9:25 p.m. Cynthia Bargar
Cynthia Bargar’s poems have appeared in Rogue Agent, Book of Matches, LUMINA, Comstock Review, Stoneboat Literary Journal, Driftwood Press, and other journals. Her debut collection, Sleeping in the Dead Girl’s Room, is forthcoming from Lily Poetry Review Books. Bargar is associate poetry editor at Pangyrus LitMag. She lives in Provincetown, Mass.
9:35 p.m. Crystal Davis, a.k.a. CrystalLetters
Crystal Davis is a multidisciplinary and mixed media performance artist, poet, painter, freelance writer, editor, and social media marketer. She was born and raised in Jersey City and is the author and creator at Crystal Letters (CL), and the co-founder and co-producer of OpenRoad Poetry (ORP), an artistic partnership between CL and RescuePoetix. Her art and writing projects, CL and ORP, have collaborated with arts non-profit organizations and artists across the tri-state area, nationally, and internationally. Her work is inspired by nature, color, and the utilization of practical craft through art in the visual and written form.
9:45 p.m. James Ellerbe
James C. Ellerbe is a spoken word recording artist and author who resides in South Jersey with his wife. He has been a performer for over 20 years and is constantly passionate about the power of words. He has appeared on BET’s Buy the Book, a non-taping of Showtime at the Apollo, and Kola Note (site of the Montreal Jazz Festival). Recent offerings are his poetry book, Beyond the Event Horizon, and his spoken word album, Pulsar. Recently, his work is featured in the anthology, On the Verge: Poets of the Palisades III (The Poet’s Press). Ameerah Shabazz-Bilal photo #fotofrenzi.

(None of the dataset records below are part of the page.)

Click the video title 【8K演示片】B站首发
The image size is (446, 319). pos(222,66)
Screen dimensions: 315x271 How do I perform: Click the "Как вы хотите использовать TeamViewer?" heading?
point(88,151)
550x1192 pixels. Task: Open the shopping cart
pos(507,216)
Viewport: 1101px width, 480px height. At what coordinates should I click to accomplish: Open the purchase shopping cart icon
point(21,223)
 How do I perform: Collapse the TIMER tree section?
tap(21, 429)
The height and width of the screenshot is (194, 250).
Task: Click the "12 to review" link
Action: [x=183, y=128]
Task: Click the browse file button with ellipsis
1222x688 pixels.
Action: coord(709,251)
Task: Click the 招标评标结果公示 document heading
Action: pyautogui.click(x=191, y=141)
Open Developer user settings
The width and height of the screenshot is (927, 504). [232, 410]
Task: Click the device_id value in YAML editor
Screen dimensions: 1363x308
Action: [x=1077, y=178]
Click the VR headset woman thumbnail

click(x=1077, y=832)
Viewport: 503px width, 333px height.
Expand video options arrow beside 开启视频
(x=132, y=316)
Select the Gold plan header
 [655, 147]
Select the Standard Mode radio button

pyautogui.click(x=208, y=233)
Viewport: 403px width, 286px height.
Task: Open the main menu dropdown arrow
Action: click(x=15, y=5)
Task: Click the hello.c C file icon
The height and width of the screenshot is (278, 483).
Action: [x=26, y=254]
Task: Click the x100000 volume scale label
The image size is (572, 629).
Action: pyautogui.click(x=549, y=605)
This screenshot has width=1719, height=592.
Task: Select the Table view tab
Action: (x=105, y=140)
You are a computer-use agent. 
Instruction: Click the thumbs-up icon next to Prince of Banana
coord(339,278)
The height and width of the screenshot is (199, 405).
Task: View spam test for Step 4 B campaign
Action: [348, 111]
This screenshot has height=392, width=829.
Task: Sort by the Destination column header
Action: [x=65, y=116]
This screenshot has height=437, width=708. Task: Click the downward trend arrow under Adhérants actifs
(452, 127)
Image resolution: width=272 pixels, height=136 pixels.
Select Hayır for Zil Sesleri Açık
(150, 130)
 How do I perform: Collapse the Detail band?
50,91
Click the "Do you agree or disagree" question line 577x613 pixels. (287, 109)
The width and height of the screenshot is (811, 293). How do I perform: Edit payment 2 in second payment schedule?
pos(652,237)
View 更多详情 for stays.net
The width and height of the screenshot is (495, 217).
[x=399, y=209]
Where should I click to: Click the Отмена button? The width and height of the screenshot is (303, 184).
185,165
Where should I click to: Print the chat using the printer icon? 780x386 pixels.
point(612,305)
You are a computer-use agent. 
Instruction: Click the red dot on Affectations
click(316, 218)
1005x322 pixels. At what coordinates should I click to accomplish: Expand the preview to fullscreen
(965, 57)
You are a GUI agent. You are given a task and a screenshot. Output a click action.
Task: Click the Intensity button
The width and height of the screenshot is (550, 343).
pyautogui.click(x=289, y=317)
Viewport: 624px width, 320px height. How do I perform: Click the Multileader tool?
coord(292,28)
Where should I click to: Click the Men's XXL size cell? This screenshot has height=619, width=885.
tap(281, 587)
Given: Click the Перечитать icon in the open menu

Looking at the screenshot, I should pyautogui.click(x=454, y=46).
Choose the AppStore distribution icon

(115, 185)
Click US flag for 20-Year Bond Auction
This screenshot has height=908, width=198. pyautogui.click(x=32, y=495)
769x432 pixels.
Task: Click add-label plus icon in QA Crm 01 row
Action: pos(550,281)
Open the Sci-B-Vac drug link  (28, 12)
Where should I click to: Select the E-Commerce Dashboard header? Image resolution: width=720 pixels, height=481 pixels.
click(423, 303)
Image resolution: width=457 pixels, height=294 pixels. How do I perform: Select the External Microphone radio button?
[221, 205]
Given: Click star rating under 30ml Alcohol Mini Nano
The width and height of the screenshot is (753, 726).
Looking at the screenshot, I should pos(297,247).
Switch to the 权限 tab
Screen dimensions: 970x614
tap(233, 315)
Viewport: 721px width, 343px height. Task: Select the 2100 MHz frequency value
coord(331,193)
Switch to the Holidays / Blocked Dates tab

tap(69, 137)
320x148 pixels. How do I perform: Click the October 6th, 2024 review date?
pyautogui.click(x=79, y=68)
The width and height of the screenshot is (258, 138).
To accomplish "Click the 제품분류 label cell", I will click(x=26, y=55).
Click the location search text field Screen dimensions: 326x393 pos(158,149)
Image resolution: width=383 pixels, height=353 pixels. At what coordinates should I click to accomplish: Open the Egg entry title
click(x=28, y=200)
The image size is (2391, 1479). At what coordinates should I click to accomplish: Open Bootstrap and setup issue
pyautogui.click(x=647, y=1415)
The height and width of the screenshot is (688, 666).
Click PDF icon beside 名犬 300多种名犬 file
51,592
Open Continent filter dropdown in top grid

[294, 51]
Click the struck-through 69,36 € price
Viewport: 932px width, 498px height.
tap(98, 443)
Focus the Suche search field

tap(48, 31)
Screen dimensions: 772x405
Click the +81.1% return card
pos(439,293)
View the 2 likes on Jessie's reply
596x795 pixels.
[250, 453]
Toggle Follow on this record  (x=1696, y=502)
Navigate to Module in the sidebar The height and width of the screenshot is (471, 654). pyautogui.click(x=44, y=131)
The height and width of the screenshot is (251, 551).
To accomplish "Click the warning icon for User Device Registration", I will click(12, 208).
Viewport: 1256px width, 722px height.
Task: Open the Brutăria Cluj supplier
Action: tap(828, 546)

9:55 p.m. Susan Justiniano, a.k.a. RescuePoetix
Susan Justiniano, first Puerto Rican and woman poet laureate of Jersey City, N.J., found her performance voice in Jersey City. In 2006 RescuePoetix emerged as a business entity. In addition to being a published and performing poet, RescuePoetix has recorded over 50 original poems to music, in English and Spanish, and harnesses the ability to gather resources across the world into projects that impact without barriers.
Serving on nonprofit boards since 2016, she is on In Full Color: Empowering Women of Color through Education and Arts, Word Seed Inc (VP), and committees for various arts organizations throughout northern New Jersey. Mike DiFeo Photography photo. Farib Alvarez logo.
10:05 p.m. Corbin Louis
www.youtube.com/watch?v=vvvNiTdomH4&t=76s
Corbin Louis is a Seattle artist with deep roots in slam poetry. His work is an ode to survival. From chronic pain to addiction, Corbin writes to understand and advocate for the fight of enduring disability. By embracing performance at age 13, Corbin established his voice in 2008 at the International Youth Poetry Slam filmed by HBO. The artist went on to earn an M.F.A. at the University of Washington Bothell, a Jack Straw Residency, and multiple publications including BAX and Santa Ana Review. His poems are a lament and celebration—for anyone who has survived too much. Tim Luu photo.